Provided passage ->
Carbohydrate levels important regardless of high fat in mouse model of prostate cancer

WEDNESDAY, Nov. 28 (HealthDay News) -- A high-carbohydrate/high-fat diet promotes tumor growth in a mouse model of prostate cancer more than a low-carbohydrate/high-fat diet, according to study findings published online Nov. 27 in the Journal of the National Cancer Institute.

Vasundara Venkateswaran, Ph.D., from Sunnybrook Health Sciences Centre in Toronto, Canada, and colleagues fed immunodeficient mice injected with human prostate cancer cells either a high-carbohydrate/high-fat diet or a low-carbohydrate/high-fat diet.

After nine weeks, the researchers found that mice fed the high-fat/high-carbohydrate diet were significantly heavier, had bigger tumors, and had significantly higher levels of serum insulin and insulin-like growth factor-1. These mice also had modestly higher levels of the insulin receptor and activation of downstream signaling pathways, and their serum was better able to promote growth of prostate cancer cells in vitro.

"A diet high in refined carbohydrates is associated with increased tumor growth and with activation of signaling pathways distal to the insulin receptor in a murine model of prostate cancer," Venkateswaran and colleagues conclude.

Stored records:

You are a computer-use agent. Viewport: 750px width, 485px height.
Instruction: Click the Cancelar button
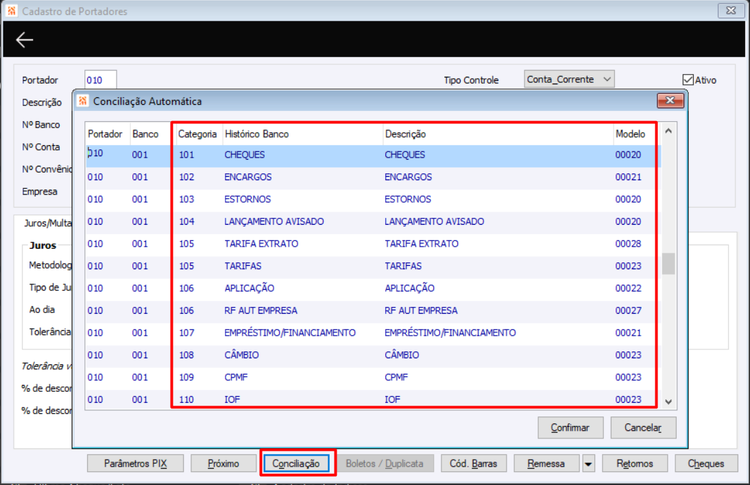pos(643,428)
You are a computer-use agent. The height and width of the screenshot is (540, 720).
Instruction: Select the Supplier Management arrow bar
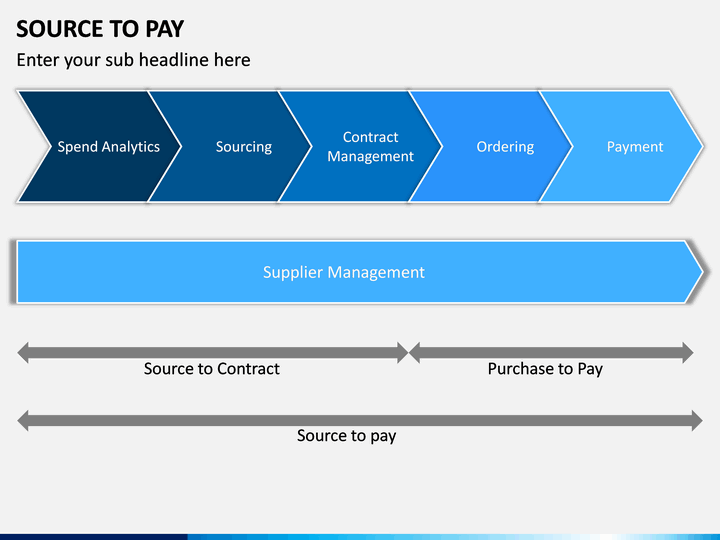click(x=360, y=272)
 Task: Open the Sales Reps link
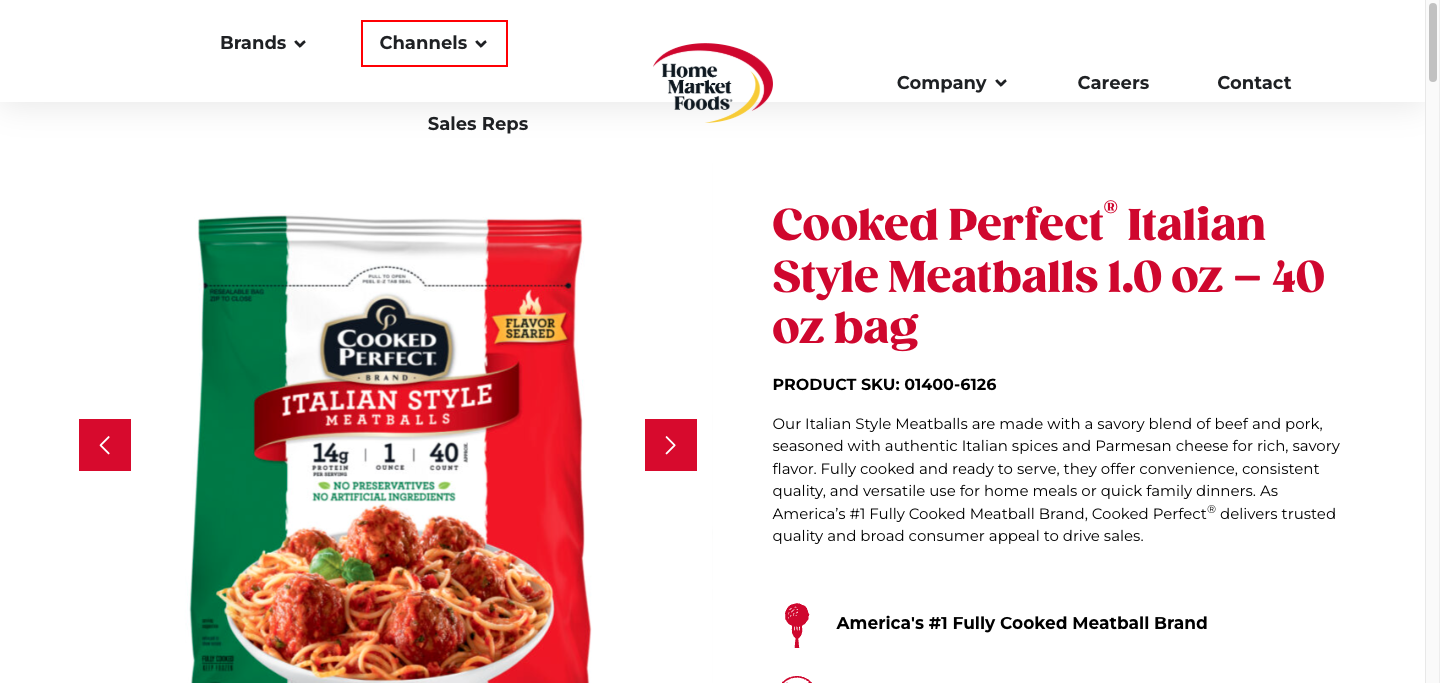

Tasks for this exercise ->
[a] In the report on diet and prostate cancer in mice, list each way the mice fed the high-fat/high-carbohydrate diet differed, as named in the sentence that begins "After nine weeks, the researchers found". Give each substance measured as its own item.
[b] Repeat the stretch of the report on diet and prostate cancer in mice from "WEDNESDAY, Nov. 28" through "National Cancer Institute.".

Expected results ->
[a]
- Significantly heavier
- Bigger tumors
- Significantly higher levels of serum insulin
- Significantly higher levels of insulin-like growth factor-1

[b]
WEDNESDAY, Nov. 28 (HealthDay News) -- A high-carbohydrate/high-fat diet promotes tumor growth in a mouse model of prostate cancer more than a low-carbohydrate/high-fat diet, according to study findings published online Nov. 27 in the Journal of the National Cancer Institute.